Чулков применяет здесь те же средства, что и в «Пересмешнике», в уже рассмотренном в предыдущей главе эпизоде о влюбленном управляющем Куромше. Но для различия между стилем «Пригожей поварихи» и «Пересмешника» характерно, что автор теперь давно уже не так широко пародирует стиль и более косвенно формирует его. Отсутствует также характерная для «Пересмешника» прямая литературная полемика, и насмешка над классицизмом ограничивается теперь иронией по адресу «возвышенного» стиля, черпающего из античного репертуара. Соответствующая сдержанность сохраняется также при ликвидации метафор. В «Пересмешнике» эта ликвидация относится к наиболее излюбленным стилистическим средствам, причём автору нравится сначала полностью изложить шаблонные метафоры, чтобы затем ликвидировать их с помощью трезвого комментария[467]. В «Пригожей поварихе» Чулков довольствуется фигурой оксюморона и в результате этого достигает и контрастного воздействия, не подвергаясь опасности превратить речь поварихи Мартоны в полемически-пародийную игру одного автора с шаблонами других.

- [ЗАДАНИЕ] Какой фигурой, согласно фрагменту о стиле Чулкова, автор довольствуется в «Пригожей поварихе»? Листинг здесь никак не используется.

- [ВЫДЕРЖКА ИЗ ДАННЫХ]
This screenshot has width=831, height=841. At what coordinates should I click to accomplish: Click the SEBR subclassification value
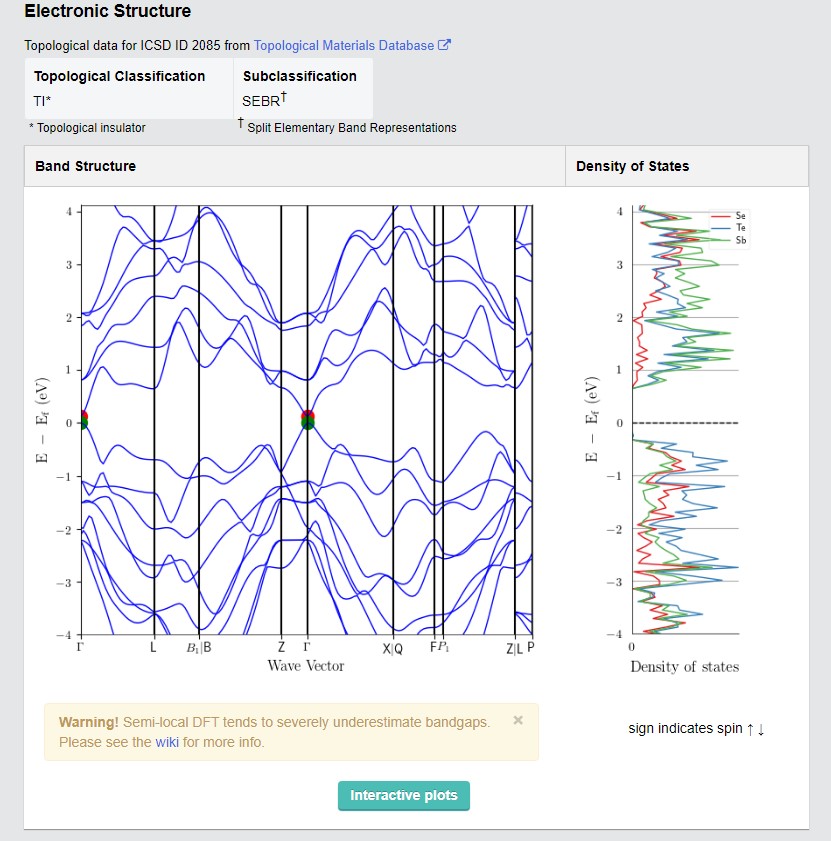[264, 100]
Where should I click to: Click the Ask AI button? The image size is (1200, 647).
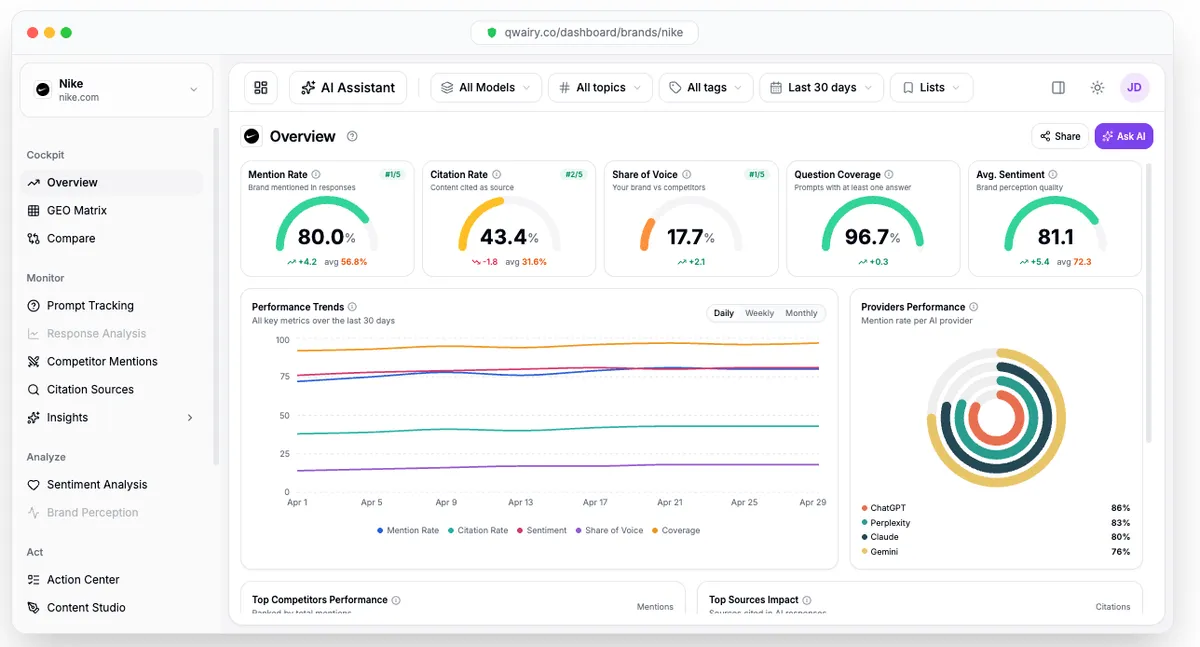click(x=1124, y=137)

- [ОТВЕТ] Фигурой оксюморона.